Item coordinate data
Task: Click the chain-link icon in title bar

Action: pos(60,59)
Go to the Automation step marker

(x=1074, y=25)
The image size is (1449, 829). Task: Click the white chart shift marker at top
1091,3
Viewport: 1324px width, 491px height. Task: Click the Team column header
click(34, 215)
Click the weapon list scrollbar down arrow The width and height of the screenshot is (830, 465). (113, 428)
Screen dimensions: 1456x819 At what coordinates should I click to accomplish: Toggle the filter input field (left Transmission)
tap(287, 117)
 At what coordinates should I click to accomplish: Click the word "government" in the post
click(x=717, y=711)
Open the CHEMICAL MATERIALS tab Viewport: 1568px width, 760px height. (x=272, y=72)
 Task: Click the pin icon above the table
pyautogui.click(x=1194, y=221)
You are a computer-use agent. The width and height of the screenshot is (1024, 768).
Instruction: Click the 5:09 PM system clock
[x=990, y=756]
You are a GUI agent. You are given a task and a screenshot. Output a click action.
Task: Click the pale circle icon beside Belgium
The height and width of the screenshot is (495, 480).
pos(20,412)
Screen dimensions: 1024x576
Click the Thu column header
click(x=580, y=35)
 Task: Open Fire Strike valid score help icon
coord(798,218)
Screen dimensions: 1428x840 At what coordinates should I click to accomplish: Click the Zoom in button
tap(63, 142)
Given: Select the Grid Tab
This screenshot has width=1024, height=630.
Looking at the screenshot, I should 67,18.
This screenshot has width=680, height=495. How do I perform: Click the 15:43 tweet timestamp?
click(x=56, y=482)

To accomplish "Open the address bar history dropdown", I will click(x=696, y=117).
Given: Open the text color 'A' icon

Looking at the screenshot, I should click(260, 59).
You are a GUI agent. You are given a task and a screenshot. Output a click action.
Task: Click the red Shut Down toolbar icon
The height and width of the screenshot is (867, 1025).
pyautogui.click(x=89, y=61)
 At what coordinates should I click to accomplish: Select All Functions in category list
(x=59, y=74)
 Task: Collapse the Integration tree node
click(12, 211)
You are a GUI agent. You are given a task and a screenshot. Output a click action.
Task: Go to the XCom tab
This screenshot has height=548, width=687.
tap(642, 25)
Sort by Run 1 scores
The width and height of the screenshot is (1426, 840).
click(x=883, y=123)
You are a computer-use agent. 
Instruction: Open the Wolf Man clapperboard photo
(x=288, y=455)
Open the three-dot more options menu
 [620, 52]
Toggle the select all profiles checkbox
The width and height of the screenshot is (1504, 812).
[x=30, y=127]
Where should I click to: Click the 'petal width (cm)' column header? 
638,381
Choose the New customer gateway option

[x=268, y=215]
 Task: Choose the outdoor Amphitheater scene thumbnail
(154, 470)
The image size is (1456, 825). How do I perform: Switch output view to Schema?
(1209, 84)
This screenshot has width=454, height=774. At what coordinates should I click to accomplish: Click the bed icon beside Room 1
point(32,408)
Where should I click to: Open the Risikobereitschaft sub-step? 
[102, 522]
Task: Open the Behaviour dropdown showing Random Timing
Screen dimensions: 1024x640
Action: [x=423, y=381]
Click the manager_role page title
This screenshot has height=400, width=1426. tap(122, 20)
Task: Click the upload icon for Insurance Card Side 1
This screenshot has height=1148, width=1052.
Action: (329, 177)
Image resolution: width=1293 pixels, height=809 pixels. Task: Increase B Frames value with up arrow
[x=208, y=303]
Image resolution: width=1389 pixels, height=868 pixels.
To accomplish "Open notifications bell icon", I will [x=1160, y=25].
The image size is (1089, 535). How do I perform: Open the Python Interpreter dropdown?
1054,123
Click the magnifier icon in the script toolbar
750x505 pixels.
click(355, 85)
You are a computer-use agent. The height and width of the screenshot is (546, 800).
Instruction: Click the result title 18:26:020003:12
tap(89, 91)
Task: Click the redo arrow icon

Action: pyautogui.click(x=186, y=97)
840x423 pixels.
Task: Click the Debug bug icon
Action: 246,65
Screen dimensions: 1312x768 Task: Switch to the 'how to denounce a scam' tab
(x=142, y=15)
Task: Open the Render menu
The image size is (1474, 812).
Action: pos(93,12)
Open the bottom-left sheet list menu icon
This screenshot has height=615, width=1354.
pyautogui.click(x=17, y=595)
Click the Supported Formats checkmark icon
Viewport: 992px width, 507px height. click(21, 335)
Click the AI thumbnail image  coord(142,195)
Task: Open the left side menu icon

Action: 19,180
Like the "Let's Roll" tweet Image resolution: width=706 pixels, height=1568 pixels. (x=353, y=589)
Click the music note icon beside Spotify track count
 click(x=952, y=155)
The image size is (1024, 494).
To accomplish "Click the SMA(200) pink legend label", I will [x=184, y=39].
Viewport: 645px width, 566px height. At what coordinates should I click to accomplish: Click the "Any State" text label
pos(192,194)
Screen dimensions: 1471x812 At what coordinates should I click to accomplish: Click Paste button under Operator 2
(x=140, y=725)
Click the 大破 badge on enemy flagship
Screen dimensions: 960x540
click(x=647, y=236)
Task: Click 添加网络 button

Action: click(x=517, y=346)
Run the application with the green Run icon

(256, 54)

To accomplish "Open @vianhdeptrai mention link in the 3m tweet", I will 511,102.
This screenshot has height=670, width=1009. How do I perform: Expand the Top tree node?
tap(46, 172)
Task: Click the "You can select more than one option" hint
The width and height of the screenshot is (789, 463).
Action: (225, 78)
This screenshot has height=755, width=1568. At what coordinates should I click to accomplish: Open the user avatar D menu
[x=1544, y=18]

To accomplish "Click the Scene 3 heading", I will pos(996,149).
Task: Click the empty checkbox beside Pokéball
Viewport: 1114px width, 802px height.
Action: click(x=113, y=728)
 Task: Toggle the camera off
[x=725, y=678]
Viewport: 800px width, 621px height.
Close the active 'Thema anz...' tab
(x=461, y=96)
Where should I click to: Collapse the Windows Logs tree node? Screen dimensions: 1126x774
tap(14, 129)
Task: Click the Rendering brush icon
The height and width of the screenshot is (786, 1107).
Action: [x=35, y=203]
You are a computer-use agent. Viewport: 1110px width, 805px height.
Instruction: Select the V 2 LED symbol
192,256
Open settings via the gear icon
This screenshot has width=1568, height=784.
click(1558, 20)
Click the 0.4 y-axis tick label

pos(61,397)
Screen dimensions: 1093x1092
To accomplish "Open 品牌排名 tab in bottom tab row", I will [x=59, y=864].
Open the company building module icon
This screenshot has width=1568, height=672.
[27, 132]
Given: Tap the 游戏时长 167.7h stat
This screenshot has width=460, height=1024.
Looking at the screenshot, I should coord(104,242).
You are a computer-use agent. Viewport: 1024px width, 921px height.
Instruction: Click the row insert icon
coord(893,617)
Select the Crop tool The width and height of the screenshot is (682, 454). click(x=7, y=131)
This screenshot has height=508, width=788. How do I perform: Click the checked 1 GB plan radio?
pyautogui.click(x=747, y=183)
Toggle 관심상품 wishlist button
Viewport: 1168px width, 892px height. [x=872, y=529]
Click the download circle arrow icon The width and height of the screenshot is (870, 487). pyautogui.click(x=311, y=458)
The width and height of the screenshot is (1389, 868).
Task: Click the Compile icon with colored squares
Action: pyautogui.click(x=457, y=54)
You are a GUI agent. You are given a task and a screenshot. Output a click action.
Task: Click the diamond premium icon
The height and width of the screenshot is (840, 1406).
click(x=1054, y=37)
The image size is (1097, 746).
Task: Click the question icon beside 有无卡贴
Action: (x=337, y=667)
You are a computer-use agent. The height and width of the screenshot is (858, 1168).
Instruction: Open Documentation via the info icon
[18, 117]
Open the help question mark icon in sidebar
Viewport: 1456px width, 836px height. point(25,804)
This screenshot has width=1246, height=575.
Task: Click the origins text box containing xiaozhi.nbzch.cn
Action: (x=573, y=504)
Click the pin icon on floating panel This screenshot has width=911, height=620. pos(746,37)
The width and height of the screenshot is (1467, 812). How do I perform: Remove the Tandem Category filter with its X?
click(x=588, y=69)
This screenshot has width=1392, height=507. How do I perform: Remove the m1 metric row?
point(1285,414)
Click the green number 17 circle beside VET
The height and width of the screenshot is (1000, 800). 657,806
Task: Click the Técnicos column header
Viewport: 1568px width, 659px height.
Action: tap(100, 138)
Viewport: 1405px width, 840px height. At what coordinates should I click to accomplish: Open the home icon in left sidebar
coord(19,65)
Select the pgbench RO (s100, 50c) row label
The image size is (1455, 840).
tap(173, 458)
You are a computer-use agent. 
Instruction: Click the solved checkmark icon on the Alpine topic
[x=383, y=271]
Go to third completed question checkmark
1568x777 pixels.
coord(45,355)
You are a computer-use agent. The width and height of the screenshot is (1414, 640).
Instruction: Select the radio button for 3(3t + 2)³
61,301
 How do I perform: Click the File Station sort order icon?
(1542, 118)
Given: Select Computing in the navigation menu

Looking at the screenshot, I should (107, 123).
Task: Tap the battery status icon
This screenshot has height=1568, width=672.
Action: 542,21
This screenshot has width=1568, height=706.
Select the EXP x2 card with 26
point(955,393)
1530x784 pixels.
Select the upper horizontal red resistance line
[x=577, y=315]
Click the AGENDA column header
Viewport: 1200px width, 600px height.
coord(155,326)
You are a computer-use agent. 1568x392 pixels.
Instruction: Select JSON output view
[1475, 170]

Task details
Rewrite the lines starting with the line containing "Screen dimensions: 1471x812" and going on through the line containing "Looking at the screenshot, I should coord(104,242)." as a Markdown table with the columns Row and Line, leaving out blank lines.

Result for this exercise
| Row | Line |
|---|---|
| 1 | Screen dimensions: 1471x812 At what coordinates should I click to accomplish: Click Paste button under Operator 2 |
| 2 | (x=140, y=725) |
| 3 | Click the 大破 badge on enemy flagship |
| 4 | Screen dimensions: 960x540 |
| 5 | click(x=647, y=236) |
| 6 | Task: Click 添加网络 button |
| 7 | Action: click(x=517, y=346) |
| 8 | Run the application with the green Run icon |
| 9 | (256, 54) |
| 10 | To accomplish "Open @vianhdeptrai mention link in the 3m tweet", I will 511,102. |
| 11 | This screenshot has height=670, width=1009. How do I perform: Expand the Top tree node? |
| 12 | tap(46, 172) |
| 13 | Task: Click the "You can select more than one option" hint |
| 14 | The width and height of the screenshot is (789, 463). |
| 15 | Action: (225, 78) |
| 16 | This screenshot has height=755, width=1568. At what coordinates should I click to accomplish: Open the user avatar D menu |
| 17 | [x=1544, y=18] |
| 18 | To accomplish "Click the Scene 3 heading", I will pos(996,149). |
| 19 | Task: Click the empty checkbox beside Pokéball |
| 20 | Viewport: 1114px width, 802px height. |
| 21 | Action: click(x=113, y=728) |
| 22 |  Task: Toggle the camera off |
| 23 | [x=725, y=678] |
| 24 | Viewport: 800px width, 621px height. |
| 25 | Close the active 'Thema anz...' tab |
| 26 | (x=461, y=96) |
| 27 | Where should I click to: Collapse the Windows Logs tree node? Screen dimensions: 1126x774 |
| 28 | tap(14, 129) |
| 29 | Task: Click the Rendering brush icon |
| 30 | The height and width of the screenshot is (786, 1107). |
| 31 | Action: [x=35, y=203] |
| 32 | You are a computer-use agent. Viewport: 1110px width, 805px height. |
| 33 | Instruction: Select the V 2 LED symbol |
| 34 | 192,256 |
| 35 | Open settings via the gear icon |
| 36 | This screenshot has width=1568, height=784. |
| 37 | click(1558, 20) |
| 38 | Click the 0.4 y-axis tick label |
| 39 | pos(61,397) |
| 40 | Screen dimensions: 1093x1092 |
| 41 | To accomplish "Open 品牌排名 tab in bottom tab row", I will [x=59, y=864]. |
| 42 | Open the company building module icon |
| 43 | This screenshot has width=1568, height=672. |
| 44 | [27, 132] |
| 45 | Given: Tap the 游戏时长 167.7h stat |
| 46 | This screenshot has width=460, height=1024. |
| 47 | Looking at the screenshot, I should coord(104,242). |